The guys behind the cult classic Re-Animator take on another Lovecraftian tale, which Shout Factory has brought out as an extras-laden Blu-ray. When a scientist creates a machine that allows people to other dimensions, the creatures in those other dimensions begin to kill, maim, disguise and generally drive everybody insane. You know, standard procedure.
Despite being the one jillionth Star Wars parody to use the term “the Empire strikes out,” this little CG Lego Star Wars short — in which Luke Skywalker has to deal with his multitude of fans and Darths Vader and Maul compete for the Emperor’s affections — is pretty fun. Short, though.
Shout’s newest MST3K set includes: The Magic Sword, a fun fantasy movie that is easily one of the most watchable films MST ever covered (you could watch it sans robots and be reasonably entertained); Alien from L.A., a horrible Journey to the Center of the Earth-esque movie starring the impossibly high-pitched Kathy Ireland who enters the underground world of Atlantis, which is populated entirely by fake Australians; Danger!! Death Ray, a hilariously cheap James Bon knock-off starring secret agent “Bart Fargo” and a death ray that was created for peaceful purposes; and last but not least The Mole People, a Universal semi-classic that involves a great deal of smarmy white guys climbing down things and up things.
The three Jurassic Park movies are now out individually in case you wanted to own the first movie without the shame of the third movie, or, uh, vice versa. Hey, somebody somewhere only wants JP3. You know it's true.
Looks like Phantasm II is the first Phantasm movie to hit Blu-ray. Weird. If it makes you feel any better, the only special feature is the theatrical trailer, so… yeah.
Rachel Nichols is a cop from 2077 who has traveled back in time to capture a group of time-traveling terrorists in this exceedingly Canadian show (not an insult, merely an observation).

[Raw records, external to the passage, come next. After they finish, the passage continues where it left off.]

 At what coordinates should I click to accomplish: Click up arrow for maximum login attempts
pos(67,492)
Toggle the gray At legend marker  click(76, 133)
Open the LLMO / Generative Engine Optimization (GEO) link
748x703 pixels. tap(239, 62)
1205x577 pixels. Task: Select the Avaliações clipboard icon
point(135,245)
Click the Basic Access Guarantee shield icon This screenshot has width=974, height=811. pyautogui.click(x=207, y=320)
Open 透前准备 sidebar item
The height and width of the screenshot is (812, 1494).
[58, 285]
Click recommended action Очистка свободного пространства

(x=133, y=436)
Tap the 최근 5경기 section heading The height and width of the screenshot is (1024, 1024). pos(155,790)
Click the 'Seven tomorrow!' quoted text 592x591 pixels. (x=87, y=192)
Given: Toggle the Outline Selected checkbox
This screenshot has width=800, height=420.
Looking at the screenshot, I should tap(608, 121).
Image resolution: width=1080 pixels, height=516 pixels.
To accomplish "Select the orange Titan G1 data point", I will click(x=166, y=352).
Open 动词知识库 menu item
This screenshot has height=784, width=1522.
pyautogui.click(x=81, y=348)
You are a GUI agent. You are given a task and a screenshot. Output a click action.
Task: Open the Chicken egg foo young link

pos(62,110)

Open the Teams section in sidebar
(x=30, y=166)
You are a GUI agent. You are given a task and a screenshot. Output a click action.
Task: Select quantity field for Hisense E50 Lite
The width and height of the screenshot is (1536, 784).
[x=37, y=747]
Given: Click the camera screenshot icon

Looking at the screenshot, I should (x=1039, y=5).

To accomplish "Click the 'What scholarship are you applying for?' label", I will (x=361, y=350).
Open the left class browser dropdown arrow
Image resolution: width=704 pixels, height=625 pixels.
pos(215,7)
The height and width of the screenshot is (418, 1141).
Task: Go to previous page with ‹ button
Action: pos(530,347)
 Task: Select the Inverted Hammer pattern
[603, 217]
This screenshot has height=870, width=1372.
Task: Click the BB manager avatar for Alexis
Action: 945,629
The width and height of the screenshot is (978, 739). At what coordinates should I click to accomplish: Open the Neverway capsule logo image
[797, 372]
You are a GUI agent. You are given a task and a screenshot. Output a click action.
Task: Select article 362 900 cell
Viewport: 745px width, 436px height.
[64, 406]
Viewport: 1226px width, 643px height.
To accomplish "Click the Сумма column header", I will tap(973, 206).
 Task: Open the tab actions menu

The first season of Enterprise comes to Blu-ray to the delight of at least five people! There are a ton of extras, new and old.
The classic ‘60s live-action giant robot show features a young boy who must defend the Earth with nothing but his wits and his giant, voice-controlled robot (one of these things is more useful than the other). Collected on DVD for the first time!
The rather underrated 1976 sequel to Westworld comes to Blu-ray, in which the theme park of the future is re-opened after the whole taken-over-by-killer-robots-situation from the first movie. Suffice it to say, there are still a few bugs in the system.
All four of the excellently animated, completely non-canon and thoroughly useless Inuyasha movies, collected in one handy Blu-ray set.
So… two questions here. Isn’t the inferred title here ”UFO Chronicles: What the President and Leader of the Free World Doesn’t Know, But We Guys Putting Out a Cheap-o DVD Totally Do”? Also, what’s to stop the President from buying this DVD and knowing everything 90 minutes later, completely invalidating the title?
Jude Law is an emotional vampire — not a metaphor — in this artsy 1998 vampire movie.
When a mad scientist awakens the inherent murderous rage found in everyday sushi, a young sushi chef must use all her skills to survive in this goofy, gory Japanese flick.
A guy decides Frankenstein was non-fiction, and thus hires a film crew to go search with him for the monster in what should have assuredly been called The Blair Frankenstein Project.